A necessidade dos estúdios fazerem um remake de um filme mudo (Sam Goldwyn acabou por pegar noutros filmes por ele produzidos, recriando-os com versões sonoras), decorreu muito provavelmente da tentativa de acompanhar as lutas substanciais para as mulheres da época (a própria primeira-dama Eleanor Roosevelt era extrema defensora dos direitos humanos e recebia muitas cartas de mulheres que lhe apelidaram de “Mãe Roosevelt”).

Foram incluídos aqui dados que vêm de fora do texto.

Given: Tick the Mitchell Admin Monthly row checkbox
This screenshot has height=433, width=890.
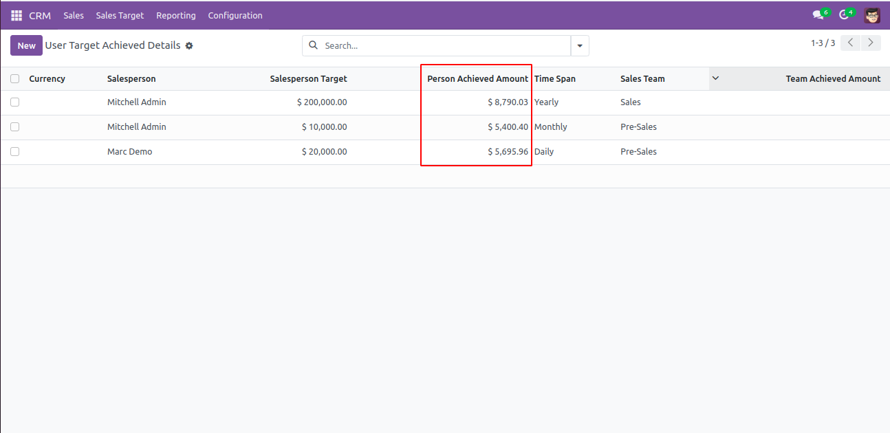Looking at the screenshot, I should pyautogui.click(x=15, y=127).
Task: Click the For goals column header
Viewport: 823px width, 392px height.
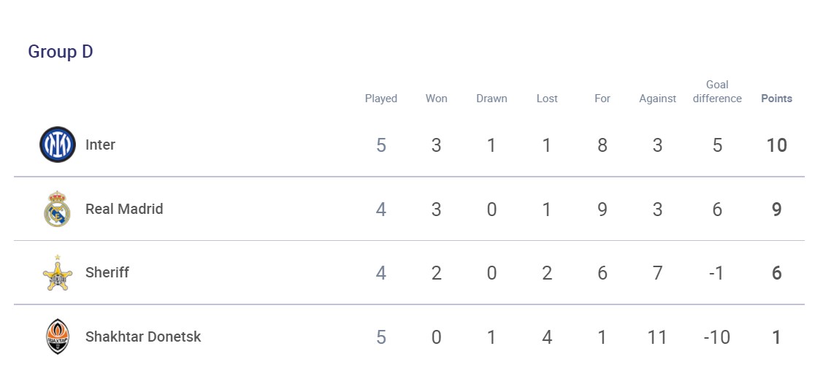Action: click(602, 99)
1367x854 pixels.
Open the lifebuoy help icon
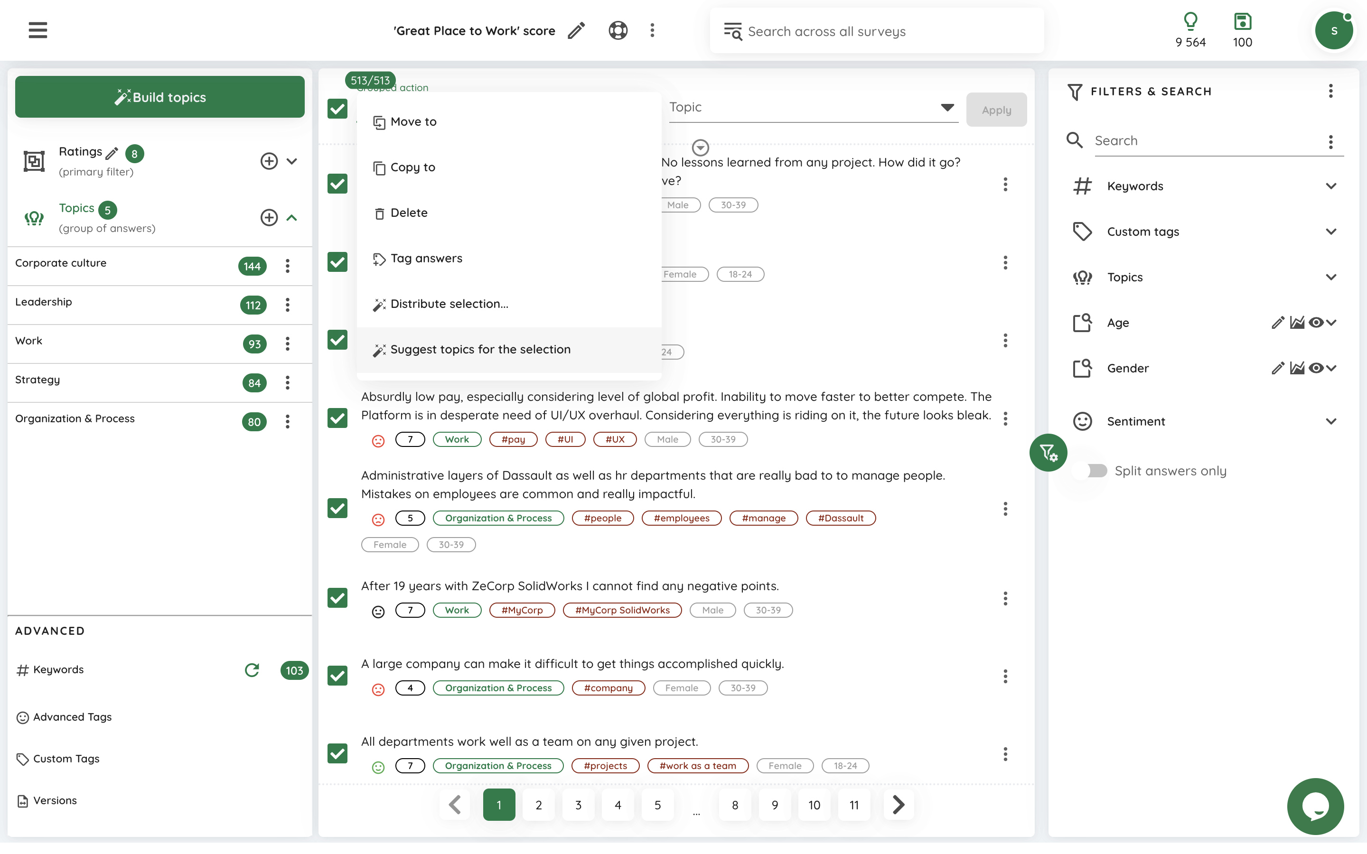pos(618,31)
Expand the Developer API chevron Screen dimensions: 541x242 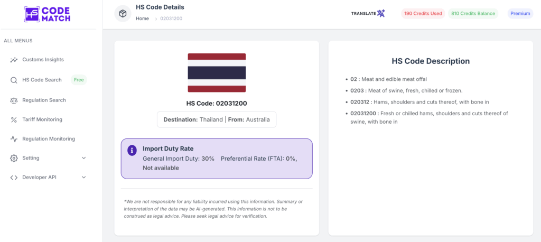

Na verdade, nesse mesmo período, a multiplicação do número de casais divorciados e a expansão da família sob padrões monoparentais mudaram a vida americana. O filme permitiu acentuar a conversa sobre essas questões, e em torno dos direitos das mulheres, que o próprio New Deal intensificou direta e indiretamente. Uma das cenas que parece ilustrar essa “união” feminina, em torno de reivindicações, é a conversa entre Stella e Helen (Barbara O’Neil como a primeira amante e depois futura esposa de Stephen). Stella e Helen, nas suas diferenças de classe (proletariado e burguesia), estão unidas como mulheres, como figuras maternas que lutam por um determinado papel e que refletem bem os laços fortes entre mulheres e os seus dramas no século XX.
De ter em conta que King Vidor esteve pouco interessado na moral do filme ou na mensagem. O realizador procurou especialmente intensificar o efeito que o filme teria sobre as audiências, no plano das emoções. É por isso, e por tudo aquilo referido, que o filme é visto como arquétipo e expoente do melodrama – dentro ainda da fórmula dos “women’s pictures” ou apenas “weepie” (filme lamechas e sentimental) -, que floresceram entre 1930 e 1940 e que se prolongaram, aproximadamente, até aos finais dos anos 50.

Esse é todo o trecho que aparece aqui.